Puffy pancakes, also known as dutch babies, German pancakes or pfannkuchen, have become my weekend breakfast of choice.

I love real pancakes, but they take for-frickin-EVER on the griddle!  You are stuck in the kitchen pouring batter and flipping pancakes. It's a nearly hour-long, super-involved process.  And that's not even doing anything remotely fancy.  And then, you have to clean the griddle.  No thanks.

Puffy pancakes, in contrast, are a dream.  You mix up the ingredients and throw that bad boy in the oven to cook, uninterrupted, for 15 minutes while you casually brew up some coffee.

The other awesome thing is that this recipe is so easy, you can memorize it and make it forever and ever.

I got this recipe from Love, Taza here.  She uses two eggs but since I'm the only one at my house who ever eats these, I use one egg.  It seems a shame to waste an egg, since I can't finish one of these by myself.
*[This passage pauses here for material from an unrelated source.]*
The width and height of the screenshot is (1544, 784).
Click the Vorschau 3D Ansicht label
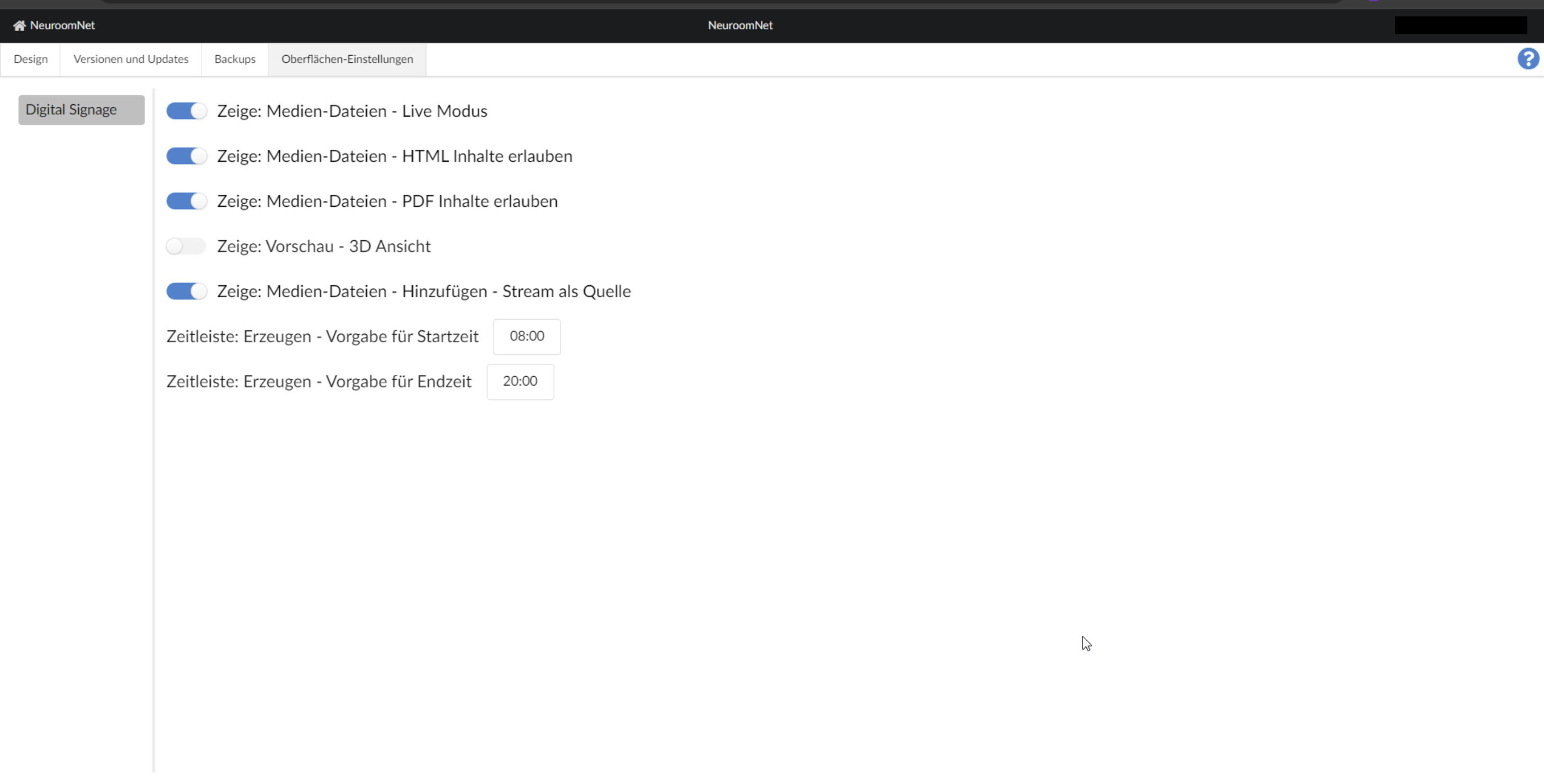[x=324, y=247]
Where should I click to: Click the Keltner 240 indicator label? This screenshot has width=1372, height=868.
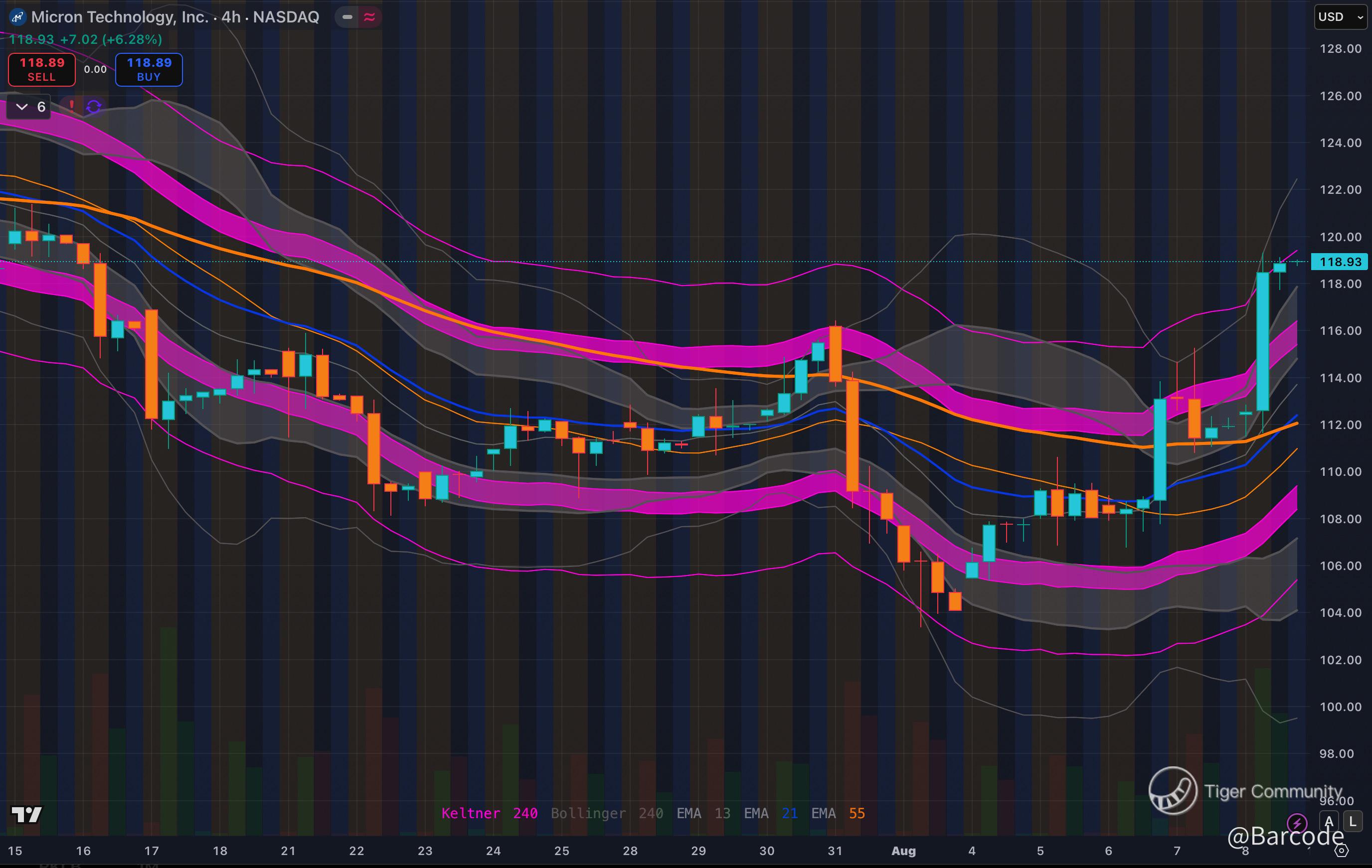click(489, 813)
Another reason to only use one egg if you're cooking for one is that puffy pancakes are made to be eaten right away.  They become tough and rubbery if you try to store them.

You will need (for one pancake, serves 2):


1/2 cup of milk

1/2 cup of AP flour

1 egg, gently stirred

Pinch of salt

Butter

The above five ingredients are essential.  The next few are strictly optional:

Pinch of sugar

Pinch of other spice- I like cinnamon or nutmeg

Splash of vanilla

All mis-en-placed:


1. Place a glass pie pan in the cold oven with a dollop of butter.  Preheat your oven to 425 degrees F.


2. Mix the flour, salt, sugar and cinnamon together in  large bowl.


3. Mix the milk, egg and vanilla in a medium bowl.  Or, measure the milk in a slightly larger measuring cup than you need, and add the egg and vanilla into that.  One less bowl to wash!


4. Once the oven is preheated, pull the pie pan out and gently swirl the butter around to coat the bottom of the pan.

5.  Now pour the milk and egg mixture into the flour mixture and whisk to combine.  Using a spatula, scrape the batter into the pie pan and bake for 15 minutes.

Now here is the exciting part.  Were you asking yourself, "but why is it called a PUFFY pancake?"

Check it out.  Once in the oven, your batter goes from looking like this:
To puffing up like this!

And then comes out of the oven looking like this!


Unfortunately, after that dramatic presentation puffy pancakes quickly deflate :(


So, mine could be prettier.  But popping this bad boy in the oven is way easier then babysitting a bunch of pancakes on a hot griddle!

I like to serve my puffy pancake with lots of syrup.  Other acceptable toppings include powdered sugar, jam or dulce de leche.

Bread (not so little anymore) Brother approves of his first puffy pancake.


Here is my staging of the final product:


Yeah right, like I have time to read the paper.  I guess a girl can dream.